За выброшенной в окно картой следуют обувь, мусорный мешок, сумки, фрукты, спицы для вязания, блестящая пряжа. Все падает и пропадает в неведомой бездне.

 

 

К вечеру они уже смеялись как обычно, сидели рядом за столом и, подмигивая друг другу, говорили, что, конечно, они всегда были вместе, так долго, что и не сосчитать.

— Вот как долго, — пояснил папа и широко развел руки.

Мама поглаживала его ногу своей ногой. Все выше и выше. Каких-то откровенных рассказов о том, что на самом деле они пережили здесь вместе или каждый сам по себе, мы так никогда и не услышали. Звучали только полуправдивые истории, намеки, воспоминания… Время ушло, и воссоздавать его во всех подробностях родители не собирались.
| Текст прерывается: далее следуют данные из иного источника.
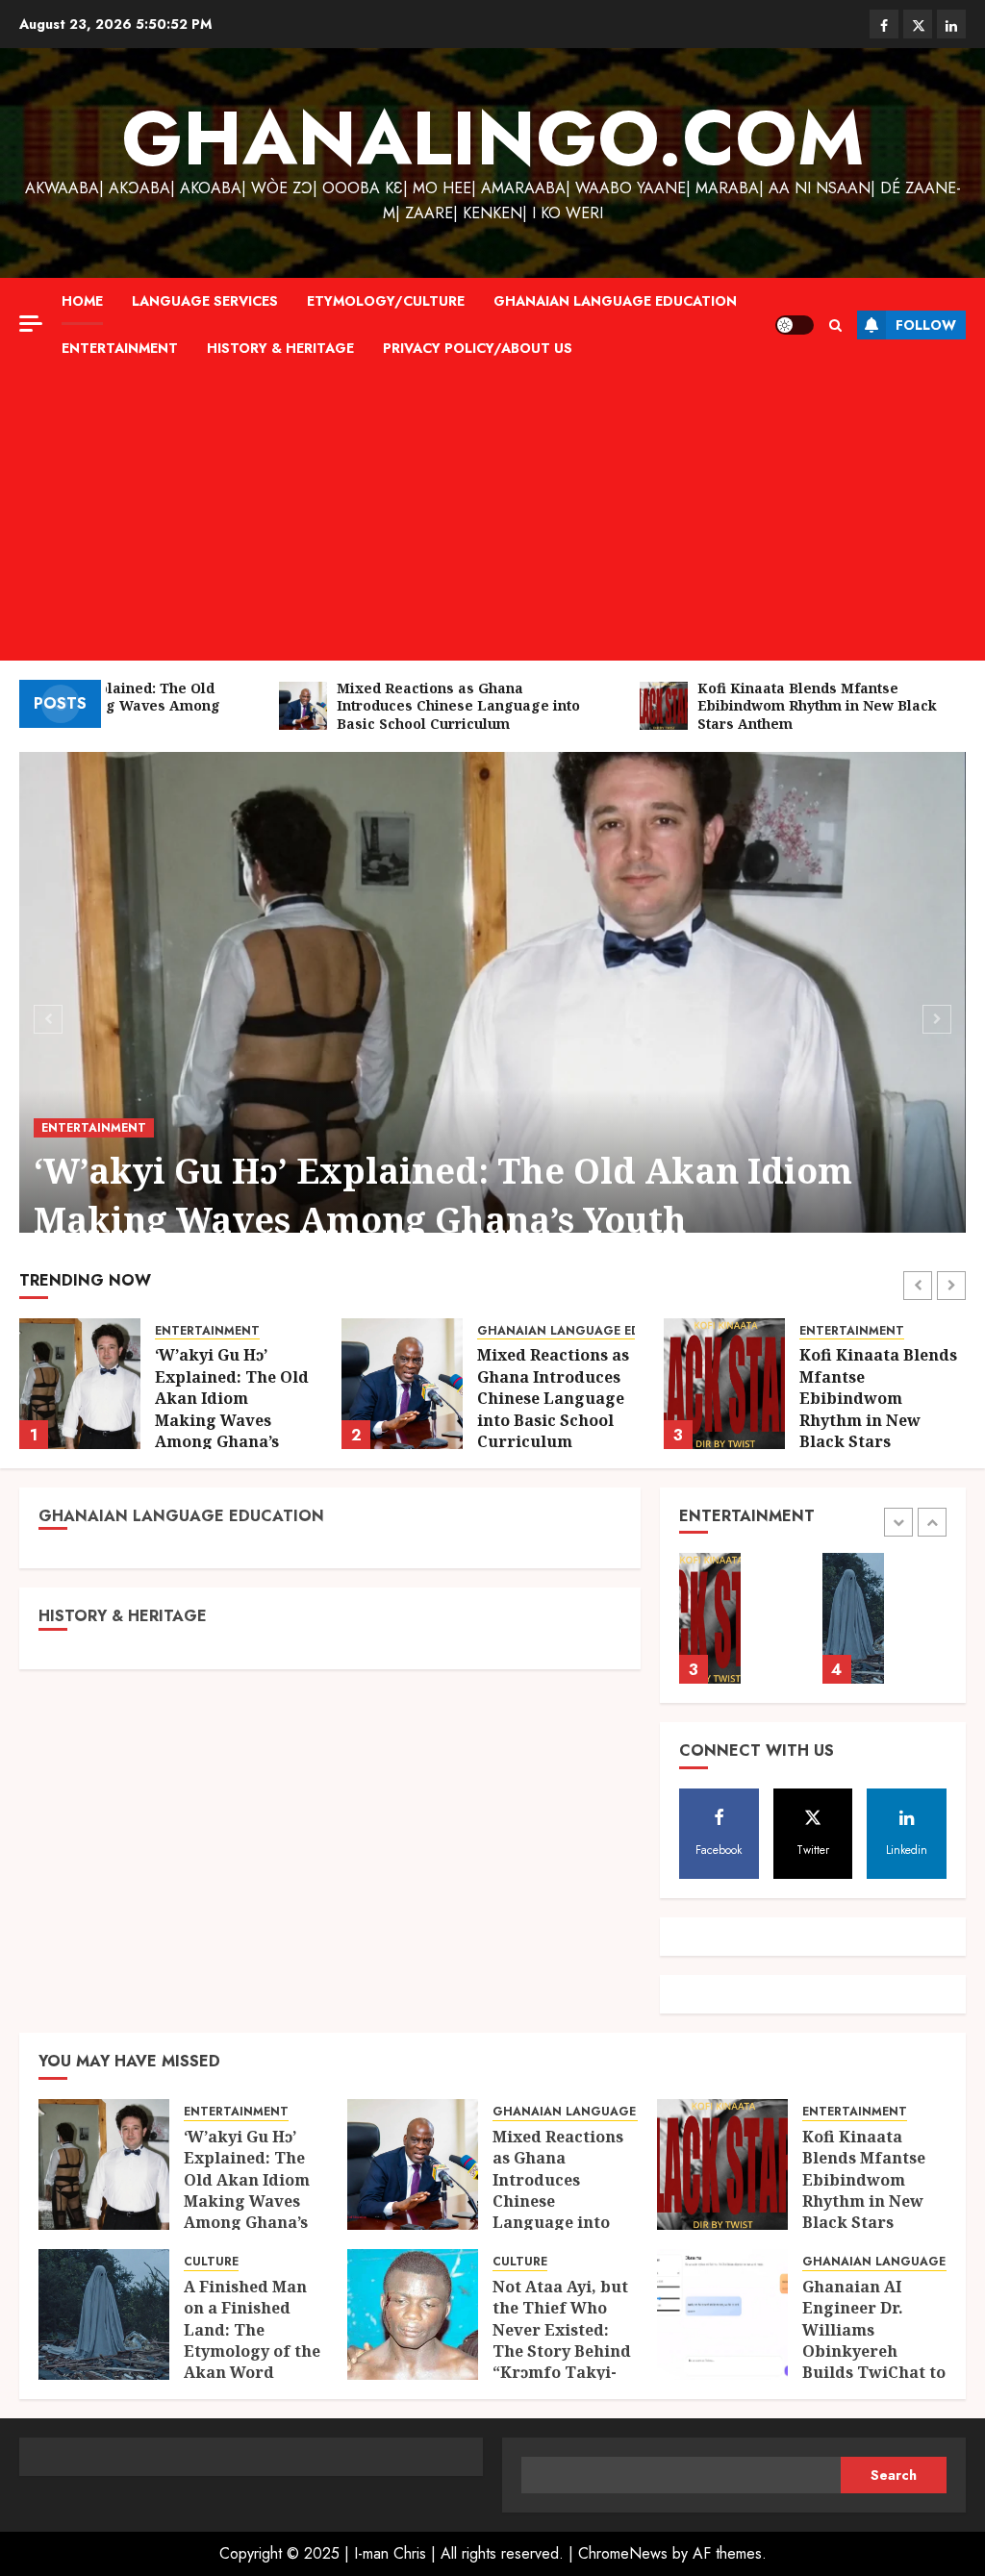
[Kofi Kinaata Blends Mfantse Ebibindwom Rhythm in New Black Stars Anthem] (402, 1383)
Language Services (205, 301)
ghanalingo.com (493, 138)
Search (894, 2475)
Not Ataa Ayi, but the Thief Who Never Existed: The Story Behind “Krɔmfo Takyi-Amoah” (561, 2340)
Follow (926, 325)
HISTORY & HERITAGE (280, 348)
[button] (835, 325)
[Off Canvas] (30, 323)
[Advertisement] (492, 516)
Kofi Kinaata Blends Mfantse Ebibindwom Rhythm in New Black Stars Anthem (556, 1408)
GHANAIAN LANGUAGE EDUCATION (615, 301)
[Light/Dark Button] (794, 325)
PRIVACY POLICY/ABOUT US (477, 348)
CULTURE (826, 1331)
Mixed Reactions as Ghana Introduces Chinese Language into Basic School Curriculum (231, 1398)
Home (82, 301)
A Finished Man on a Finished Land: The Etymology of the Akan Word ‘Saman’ (873, 1398)
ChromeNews (623, 2553)
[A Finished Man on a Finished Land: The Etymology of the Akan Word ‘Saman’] (724, 1383)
Дела давно минувших дней, они отражались в настоящем и превращали нас с сестрой в зрителей бесконечного театрализованного представления. Мы были его заложниками. Закрывая глаза, видели папу с мамой на освещенной сцене. Они играли спектакль. Так могут только родители. И я ненавидела это.

 

 

Окружают этот спектакль декорации — горы, обрывы и змеящаяся где-то на краю дорога. Чувство падения… В любой момент все может закончиться, рухнуть в тартарары, а самые страшные тайны выйдут на свет. В том числе и трагические детские воспоминания, благодаря которым познается суть одиночества. Несмотря на то что человек живет рядом с близкими, в своей семье, он навечно обречен стоять за кулисами и так никогда и не выйдет на сцену.

В каждой семье есть свои скрытые драмы.

В свете прожекторов происходит таинственный и чуть мечтательный спектакль. Со временем несколько ламп могут потухнуть или слой пыли ляжет на костюмы и грим актеров, но представление никогда не заканчивается. Оно — вечное.

 

 

Бирюзовое вязанье моей сестры осталось лежать на полу. Его все глубже и глубже затаптывают в песок, пыль и мусор. Пятна все равно уже никогда не вывести.

 

 

У Астрид сейчас двое детей — мальчик и девочка. У обоих рыжие волосы, но у мальчика они ярче. У него много веснушек на плечах, щеках, на пухлых руках. Он никогда не узнает, от кого их унаследовал. Будет думать, что это наследство мамы и бабушки. Время бежит очень быстро. Его бабушка, моя мама, находится уже на большом временном расстоянии от своей мамы, моей бабушки Ингрид, чьи дивные веснушки и достались мальчику. Эти двое никогда не встретятся, у них нет ничего общего, и он никогда не будет скучать по Ингрид, ведь о ней он ничего не знает. Даже если я все расскажу племяннику, он все равно не поймет. Не существует языка, который в полной мере может описать эту историю, мальчик не говорит по-шведски и никогда не увидит Удден.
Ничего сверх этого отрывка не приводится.